We weren’t expecting champagne. Not so close to the giant muskellunge housing the Freshwater Fishing Hall of Fame. Not in a town where the local celebrity is a lumberjack who recently rolled logs in a commercial, dressed as the Kool-Aid Man. Not in a part of Wisconsin once so infested with brothels and bars that train conductors called out its stop as “Hurley, Hayward, and hell!”

But there we were, my girlfriend and I, imbibing bubbly amid sleek antiques at the McCormick House bed and breakfast, a former lumberman’s mansion. There are a handful of B&Bs here, if you throw in the rustically elegant Spider Lake Lodge a half-hour away, and none rent rooms by the hour. We sipped, we ate cookies, we sang songs by the fire. And none were about lumberjacks.

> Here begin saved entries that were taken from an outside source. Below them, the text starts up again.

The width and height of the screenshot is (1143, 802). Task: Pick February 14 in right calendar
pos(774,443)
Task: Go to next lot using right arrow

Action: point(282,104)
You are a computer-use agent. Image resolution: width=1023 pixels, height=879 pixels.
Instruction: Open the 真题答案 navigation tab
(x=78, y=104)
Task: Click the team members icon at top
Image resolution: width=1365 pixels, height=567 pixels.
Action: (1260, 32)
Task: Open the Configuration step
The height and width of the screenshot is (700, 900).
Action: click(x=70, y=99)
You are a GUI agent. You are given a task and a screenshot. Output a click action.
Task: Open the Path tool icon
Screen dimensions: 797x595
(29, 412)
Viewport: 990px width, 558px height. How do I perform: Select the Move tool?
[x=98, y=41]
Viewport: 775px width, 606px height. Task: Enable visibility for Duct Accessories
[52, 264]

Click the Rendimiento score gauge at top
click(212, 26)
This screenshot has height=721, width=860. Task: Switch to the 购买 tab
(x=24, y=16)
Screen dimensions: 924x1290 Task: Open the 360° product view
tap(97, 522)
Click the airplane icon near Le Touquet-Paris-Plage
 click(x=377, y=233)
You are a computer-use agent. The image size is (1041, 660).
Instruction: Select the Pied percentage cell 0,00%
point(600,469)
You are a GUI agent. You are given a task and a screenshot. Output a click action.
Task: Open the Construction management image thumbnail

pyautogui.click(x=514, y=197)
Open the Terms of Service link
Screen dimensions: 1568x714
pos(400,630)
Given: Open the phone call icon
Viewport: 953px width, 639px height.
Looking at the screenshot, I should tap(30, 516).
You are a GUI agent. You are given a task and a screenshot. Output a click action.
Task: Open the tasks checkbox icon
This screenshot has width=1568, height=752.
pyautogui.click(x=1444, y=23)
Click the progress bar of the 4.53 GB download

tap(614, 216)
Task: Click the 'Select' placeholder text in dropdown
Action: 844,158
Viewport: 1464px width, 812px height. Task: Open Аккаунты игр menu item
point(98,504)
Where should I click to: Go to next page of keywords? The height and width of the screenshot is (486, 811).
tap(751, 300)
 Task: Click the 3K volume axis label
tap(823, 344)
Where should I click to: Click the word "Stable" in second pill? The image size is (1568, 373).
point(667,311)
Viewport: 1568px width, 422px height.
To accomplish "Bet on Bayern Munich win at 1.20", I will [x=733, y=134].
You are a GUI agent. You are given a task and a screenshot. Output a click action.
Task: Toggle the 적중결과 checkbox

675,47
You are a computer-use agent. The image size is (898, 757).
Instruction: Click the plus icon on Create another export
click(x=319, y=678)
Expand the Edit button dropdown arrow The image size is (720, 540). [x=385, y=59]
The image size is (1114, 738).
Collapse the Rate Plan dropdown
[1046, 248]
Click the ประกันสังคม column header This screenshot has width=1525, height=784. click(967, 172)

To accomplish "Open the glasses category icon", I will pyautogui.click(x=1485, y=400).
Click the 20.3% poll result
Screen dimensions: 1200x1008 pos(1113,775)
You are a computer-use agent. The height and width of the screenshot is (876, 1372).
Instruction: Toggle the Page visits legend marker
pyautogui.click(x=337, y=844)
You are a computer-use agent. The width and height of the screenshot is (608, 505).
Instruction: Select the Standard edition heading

Hayward’s famously rough edges began to be sanded down in the 1970s, when a local founded the American Birkebeiner cross-country ski race, carving a 54-kilometer trail through the woods like a sporty Paul Bunyan. It’s now one of the world’s premier ski marathons, held every February and attracting about 10,000 skiers and their cowbell-shaking supporters. The rest of the year, the trail is open to anyone. My girlfriend and I drove to a trailhead where a fire crackled in the warming house and locals zipped around in Spandex. The Birkie isn’t hard per se, just long—longer if you stop to admire the scenery at every turn. And why not? These are the north woods of legend—of big men and bigger trees—a Tyrolean fantasy of frosted pines and chalet-like taverns.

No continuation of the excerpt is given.